On X, where Dugin has been hyperactive in the last weeks, he is even bolder. In the lead-up to elections last week in Germany, he posted, “Vote AfD or we will occupy Germany once more and divide it between Russia and USA.” (A German journalist friend sent me a screenshot asking if the post was real — German journalists are less accustomed to the unimaginable than Russian ones.)
President Volodymyr Zelensky of Ukraine understands the enormity of the threat, not only to his country but to Europe, for which Ukraine has served as a deadly buffer zone. But on Friday, when he tried to talk about this threat during an Oval Office meeting, Trump and Vice President JD Vance became furious. They yelled at him, demanding that he acknowledge his powerlessness and grovel in gratitude. The talks collapsed.
What happens to Ukraine now? Before Zelensky’s visit to Washington, the best-case scenario was for Russia to agree to a cease-fire in exchange for the roughly 20 percent of Ukrainian territory that it currently occupies. That would leave millions of Ukrainian citizens — those who live in the occupied territories and those who have been displaced east — under the rule of Russian totalitarianism. Now that outcome, which was never likely to begin with, appears all but impossible. We are now in the realm of the worst-case scenario, in which it is possible to imagine Putin launching a renewed offensive against Ukraine, aimed at total domination, this time with the active assistance of the United States.

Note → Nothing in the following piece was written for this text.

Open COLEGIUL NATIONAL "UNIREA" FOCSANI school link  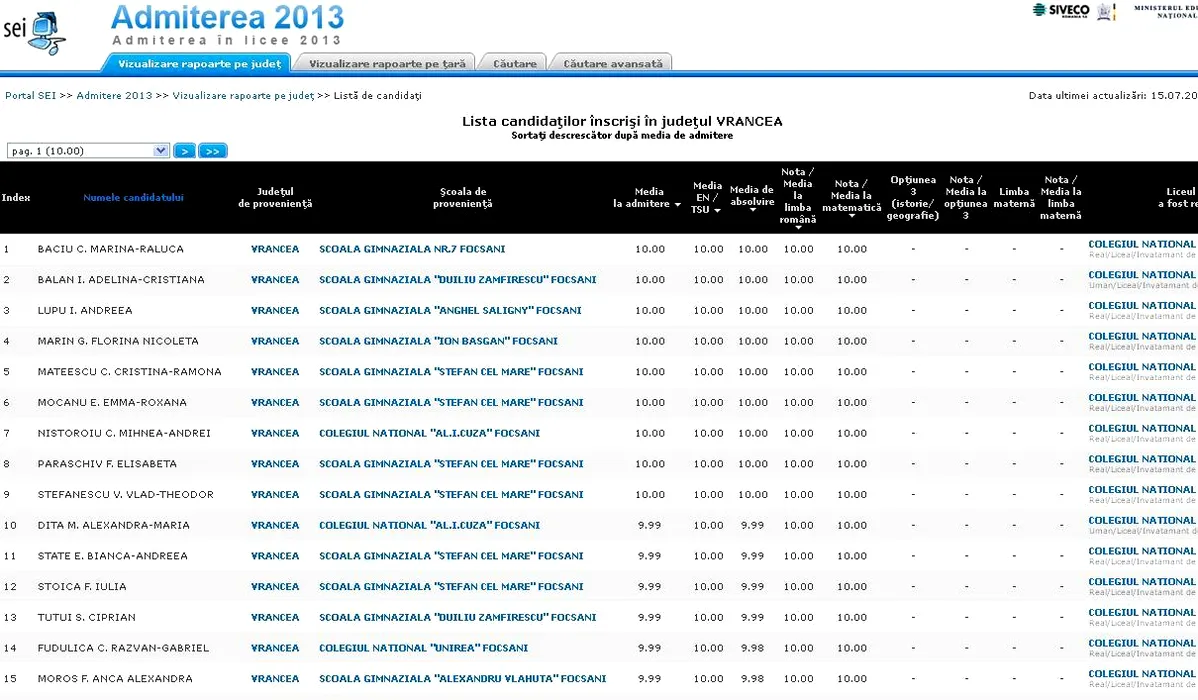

Putin doesn’t just want a return to the 20th century. He already resides there, and that is where anyone looking for what could happen next should turn. Specifically to 1938, when the British prime minister Neville Chamberlain, who fancied himself a brilliant negotiator and an expert in all things, brokered an agreement that gave Hitler Sudetenland, an area of Czechoslovakia. In exchange, the rest of Europe would, ostensibly, be safe from German aggression. A year after the resulting Munich Agreement was signed, of course, Germany invaded Poland and World War II officially began.